Entrepreneur Gene Bicknell is suing Kansas as part of a long-running dispute over a $42 million tax bill stemming from the sale hundreds of Pizza Hut franchises he owned.
Bicknell, a Pittsburg native, once owned the largest number of Pizza Hut franchises in the nation. The dispute centers on where his official residence was when he sold his company, NPC International, in 2006. The state has said he officially lived in Kansas, but Bicknell says his official residence was in Florida.
The State Board of Tax Appeals upheld the tax assessment on Oct. 2, prompting Bicknell to file the lawsuit Wednesday in Crawford County.
"This is a massive, improper and egregious overreach by the State of Kansas and the Department of Revenue," Bicknell said in a statement.
Kansas Department of Revenue spokeswoman Rachel Whitten said the agency doesn't comment on pending litigation.
According to his lawsuit, in the 2003, 2004 and 2005 tax years, Bicknell filed taxes as a Florida resident and as a Kansas nonresident. The state didn't challenge the nonresident status until auditing his taxes in 2007, after the sale of the franchises. He said he paid "tens of millions of dollars" in state and federal capital gains taxes on the proceeds from the sale of his company.
Bicknell eventually paid the state $48 million, which included accumulating interest, and claimed the payment guaranteed his right to appeal through the state's legal system.
Bicknell argues that since 2003, he has maintained a home, bank accounts, a driver's license and voter registration in Florida. But Kansas officials have said he owned property in Kansas, built a swing set for this grandchildren at his former home, visited a business he owns and allowed a farm cat to live on his property.

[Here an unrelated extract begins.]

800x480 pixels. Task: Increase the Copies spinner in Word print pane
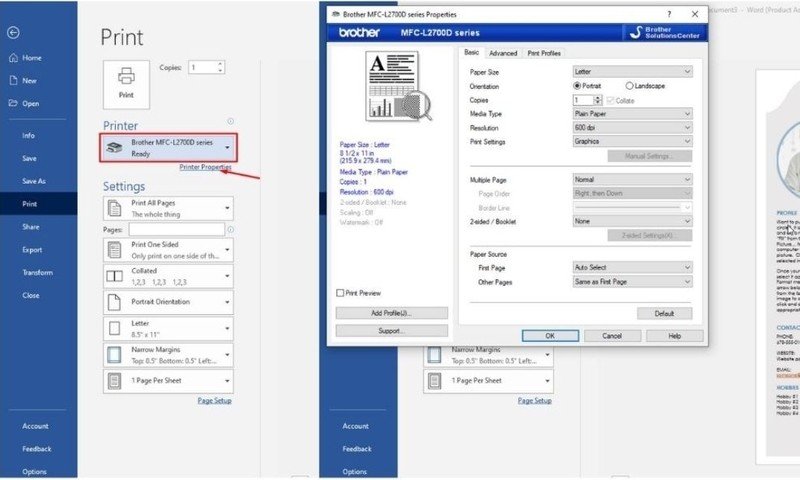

The lawsuit alleges that Bicknell was targeted by the state as part of a program begun during the administration of Gov. Kathleen Sebelius, a Democrat, which he said "sought to identify high-income taxpayers who filed Kansas tax returns as non-residents." He said the current administration of Republican Gov. Sam Brownback has continued the "outrageous" program.
But Joan Wagnon, revenue secretary during the Sebelius administration, said the agency followed the laws and that Bicknell has rejected numerous chances to settle the case.